Metodyści nie muszą już dojeżdżać na nabożeństwa

Metodyści nie muszą już dojeżdżać na nabożeństwa

Metodyści z Czarnkowa mają wreszcie swoje miejsce do nabożeństw. Teraz będą się starać o utworzenie samodzielnej parafii, a w przyszłości także o budowę kościoła w centrum miasta.

Po ponad 70 latach do Czarnkowa wróciła parafia ewangelicko-metodystyczna. Wierni w ubiegłym roku zaadaptowali pomieszczenia po byłym urzędzie skarbowym przy ul lub. Pocztowej, w grudniu obyło się tu pierwsze nabożeństwo.

Dotychczas metodyści z Czarnkowa musieli dojeżdżać na nabożeństwa ponad 20 kilometrów. Najbliższa parafia metodystyczna jest bowiem w Chodzieży. I ta czarnkowska parafia została filią chodzieskiej. Teraz jednak wierni po otrzymaniu od miasta miejsca na nabożeństwa, podczas ostatniej mszy świętej złożyli na ręce biskupa wniosek o powołanie niezależnej parafii.

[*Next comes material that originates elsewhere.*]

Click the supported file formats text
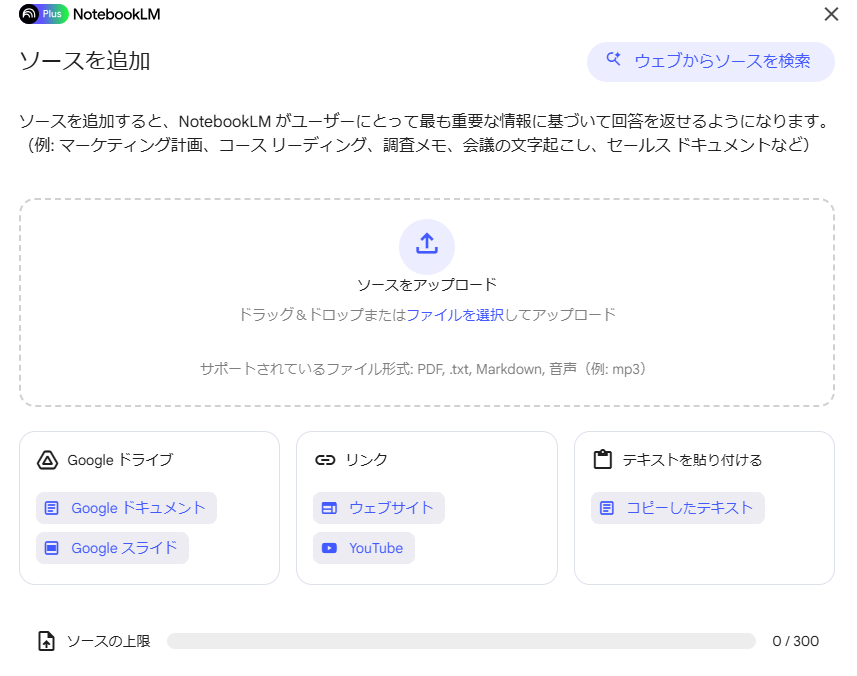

Metodyści są związani z Czarnkowem od setek lat. Pod koniec XVI wieku nad Czarnkowem górowały dwie wieże kościelne: wieża kościoła pw. Św. Marii Magdaleny i wieża kościoła zborowego.

Oficjalne powołanie parafii w Czarnkowie nastąpi za kilka miesięcy, jednak wierni w kościele przy ul. Pocztowej spotykać się będą na nabożeństwach co niedzielę o godz. 11.00. To ma być początek powstania parafii z prawdziwego zdarzenia, z nowym kościołem w centrum Czarnkowa.